Combinatorial Optimization problems are a particularly important class of computing problem and are prevalent across disciplines, from scheduling and logistics to analysis of physical systems to efficient routing. These problems belong to the NP-Hard and NP-Complete class, where no polynomial time solution exists. This leads to an interest in novel algorithms, architectures, and systems to solve these problems. The Ising Model problem is an example of this type of problem, with foundations in statistical physics. For this reason, the Ising Model has emerged as an efficient way of mapping these problems onto various physical accelerators.

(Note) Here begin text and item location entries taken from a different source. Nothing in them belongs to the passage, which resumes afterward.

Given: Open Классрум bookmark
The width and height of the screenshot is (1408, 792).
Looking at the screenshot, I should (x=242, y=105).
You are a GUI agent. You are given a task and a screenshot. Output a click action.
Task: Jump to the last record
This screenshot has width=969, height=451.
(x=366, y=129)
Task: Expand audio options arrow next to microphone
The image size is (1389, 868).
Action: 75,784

The Boltzmann Machine is a stochastic neural network over binary variables which maps directly onto the Ising model. Because of this, the Boltzmann Machine has received attention for its usage to solve Combinatorial Optimization problems. However, the standard Gibbs Sampling algorithm used with the Boltzmann Machine is computationally expensive due to its sequential nature, and many samples needed to reach convergence. Restricted Boltzmann Machine (RBM) can address some of these problems by introducing a parallel sampling scheme via removing intra-layer connections. Therefore, Restricted Boltzmann Machines have found substantial interest as next generation accelerators for computationally difficult problems.

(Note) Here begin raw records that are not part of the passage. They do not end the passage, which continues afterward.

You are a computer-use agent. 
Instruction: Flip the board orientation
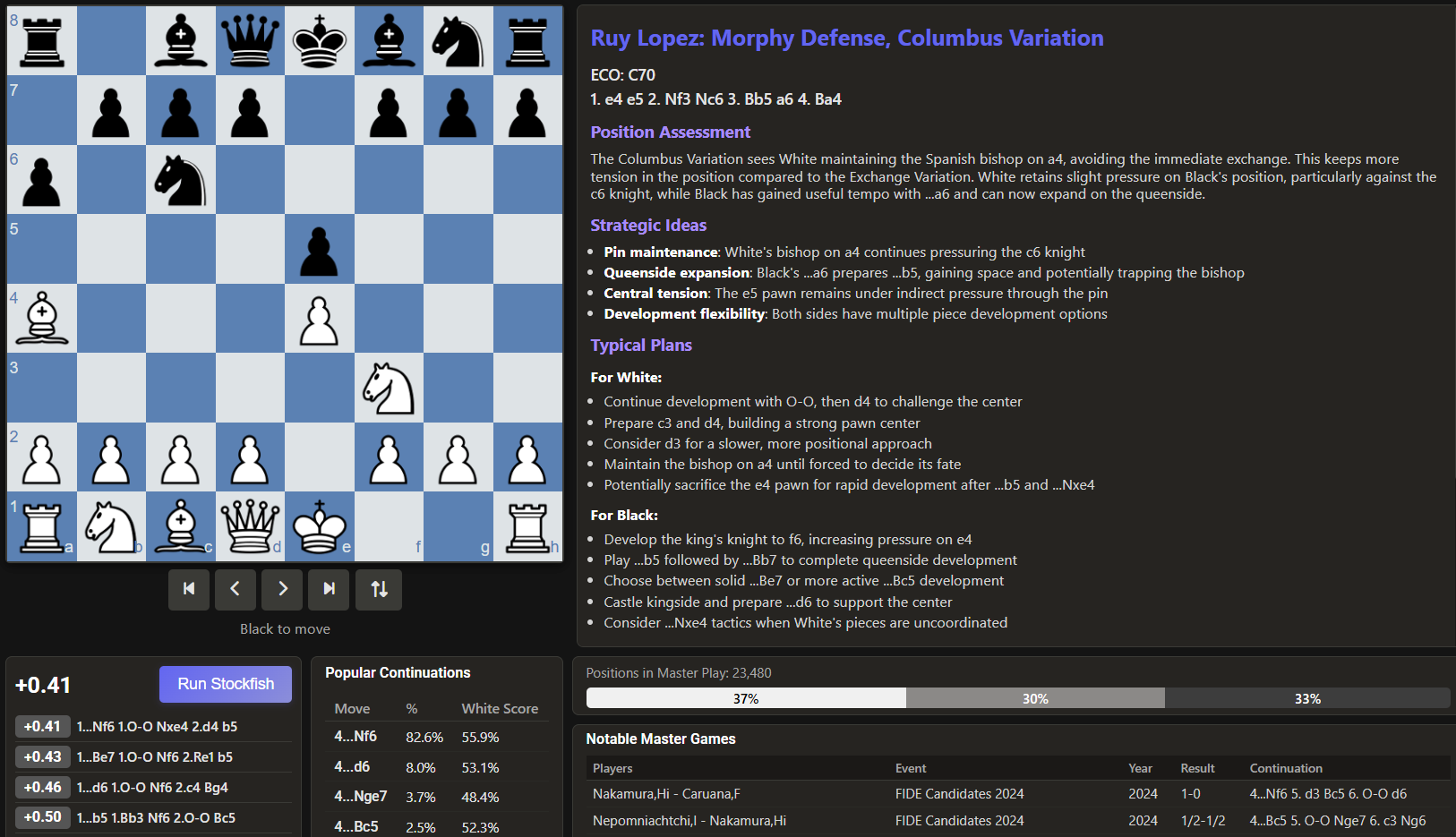(379, 589)
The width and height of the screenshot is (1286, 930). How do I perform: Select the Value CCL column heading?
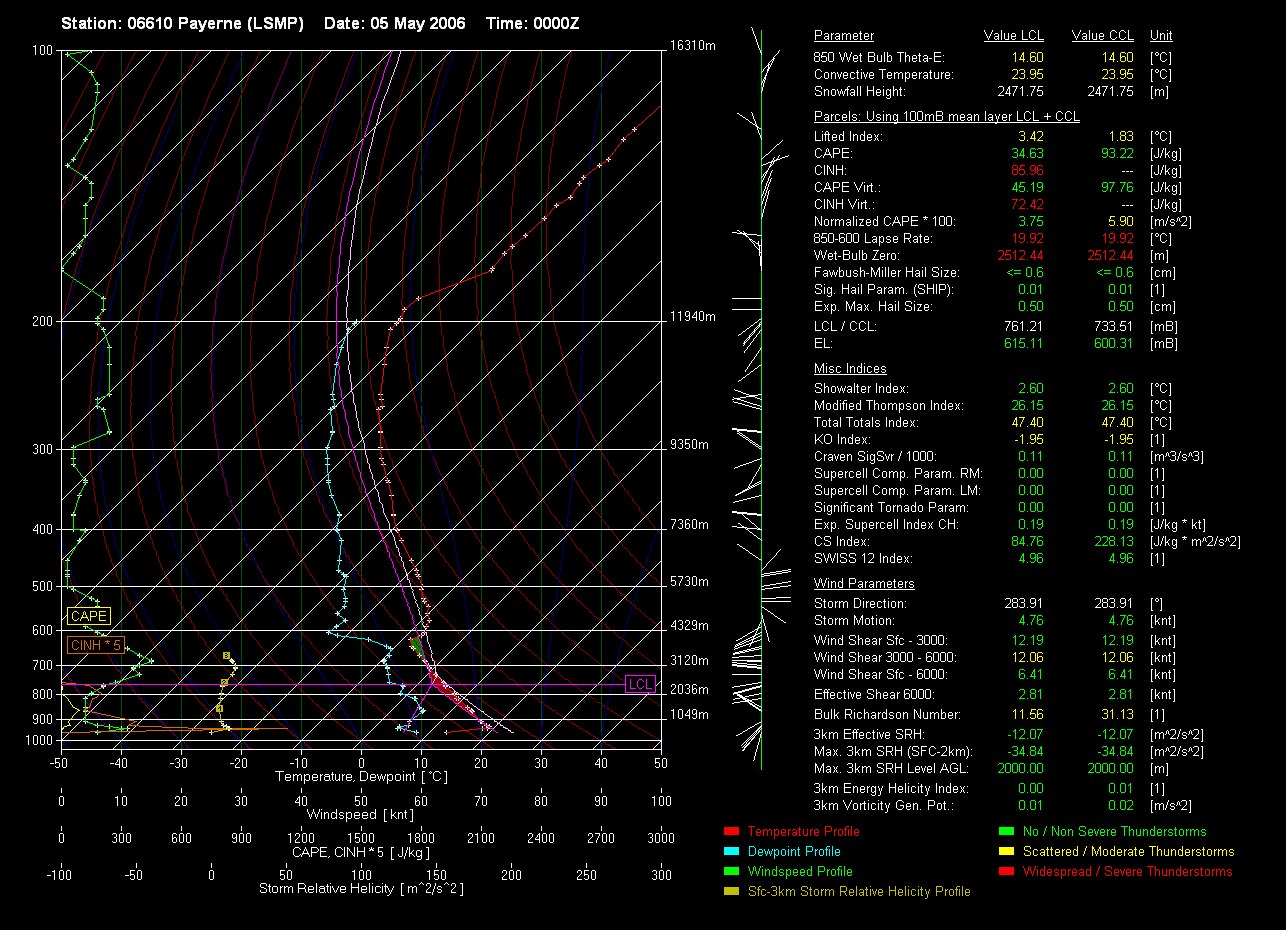1102,36
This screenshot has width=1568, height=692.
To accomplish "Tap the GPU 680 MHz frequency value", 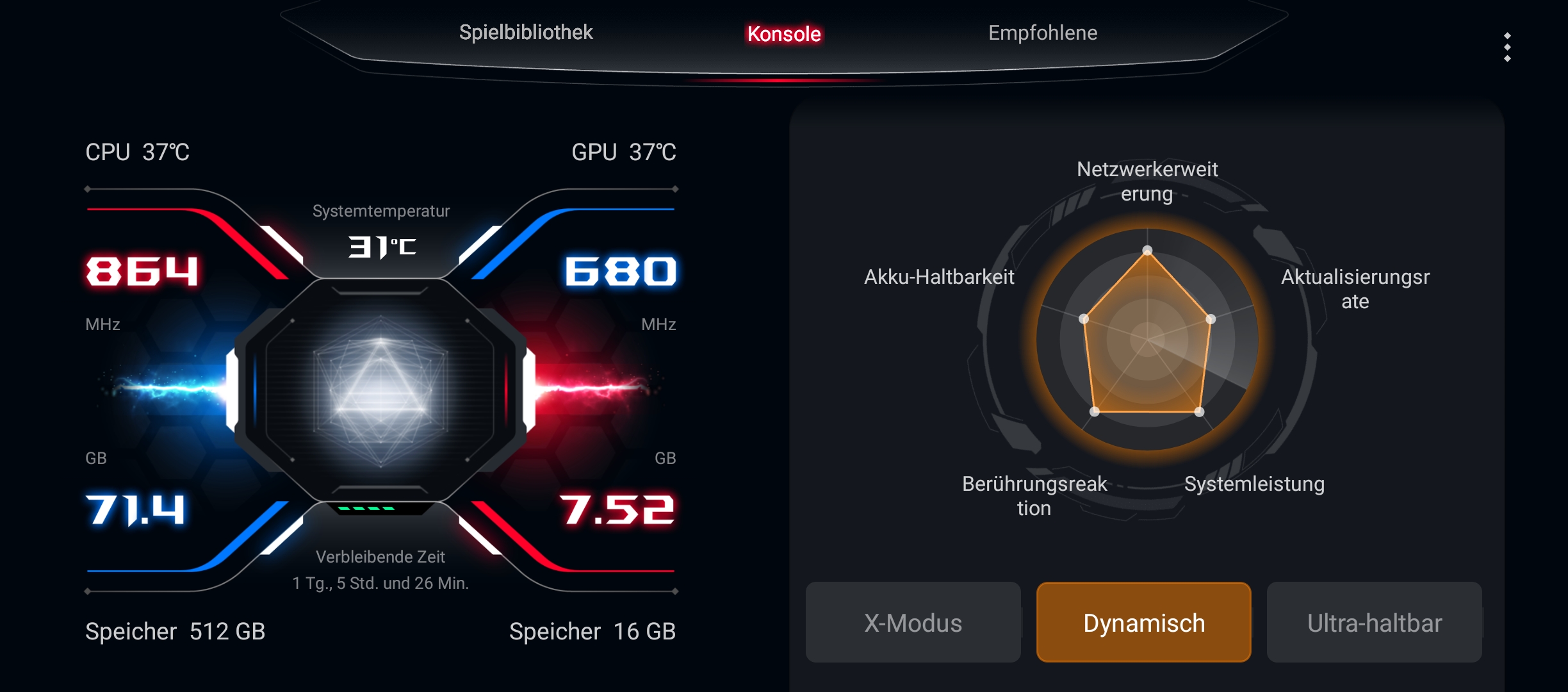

A parallel architecture for combinatorial optimization is provided. In certain implementations, a parallel stochastic sampling scheme of a restricted Boltzmann machine is mapped onto a parallel processor such as provided by a field programmable gate array (FPGA) or an Application Specific Integrated Circuit (ASIC). Through the described multiplier-free design, a single parallel processor's resources of memory and compute can be used to accelerate combinatorial optimization problems.
A combinatorial optimization accelerator having a parallel architecture for combinatorial optimization includes a memory management system on a parallel processor coupled to a memory of the parallel processor, wherein the memory stores a weight matrix: a sampling engine on the parallel processor, the sampling engine coupled to receive weights of the weight matrix stored in the memory from the memory management system and perform as a restricted Boltzmann machine for a set of inputs using the received weights, wherein the sampling engine includes a dual architecture of a first circuit for updating visible states and a second circuit for updating hidden states; and a probability estimator that receives updated visible states and updated hidden states from the sampling engine.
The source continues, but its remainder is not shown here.